Our E3 2011 interview goes over Nintendo's Wii U plans.

During E3 2011, we had a chance to sit down with Marc Franklin, Director of Public Relations for Nintendo of America. We asked about Zelda's 25th Anniversary, the Nintendo 3DS release schedule, third party publishers, and of course, Wii U. The interview below gives a summary of what Nintendo had to display during the course of the show.

NWR: First, if you just want to talk about your experience with Nintendo over the years, and where you've come from, where you are now, exactly what your role is?

MF: I've been in the industry for about 13 years. I've been at a variety different publishers, but my dream has always been to work for Nintendo and so I joined in 2007. I'm the director of public relations, and I love it. 

NWR: That's great, it's good to love your work!

MF: I get the opportunity to work with great content, some great individuals, and had the opportunity to see Mr. Miyamoto in action, and it's really special, it's brilliant. 

NWR: As far as the content of the press conference, and as far as the 25th anniversary of Zelda, with all the games coming out, was that always in the cards, or did that change over time?

MK: When you look at Zelda's 25th anniversary overall, and break down everything that is happening, you've got Legend of Zelda: Ocarina of Time coming out in a few days, you've got Legend of Zelda: Skyward Sword coming out for the Wii in the holidays, you've got Legend of Zelda: Four Swords, that's going to be available later this year.

> _MATERIAL PROVIDED_:

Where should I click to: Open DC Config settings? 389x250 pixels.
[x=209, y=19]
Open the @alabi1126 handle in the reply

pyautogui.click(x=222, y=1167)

> _TASK BRIEF_: For each statement about the E3 2011 interview, answer yes or no according to whether the text agrees, and quote the exact words that decide it: (a) Marc Franklin joined Nintendo in 2007; (b) Marc Franklin had been in the industry for about 20 years; (c) the interview took place during E3 2011.

> _CORRECT OUTPUT_:
(a) Yes: "so I joined in 2007."
(b) No: "I've been in the industry for about 13 years."
(c) Yes: "During E3 2011, we had a chance to sit down with Marc Franklin"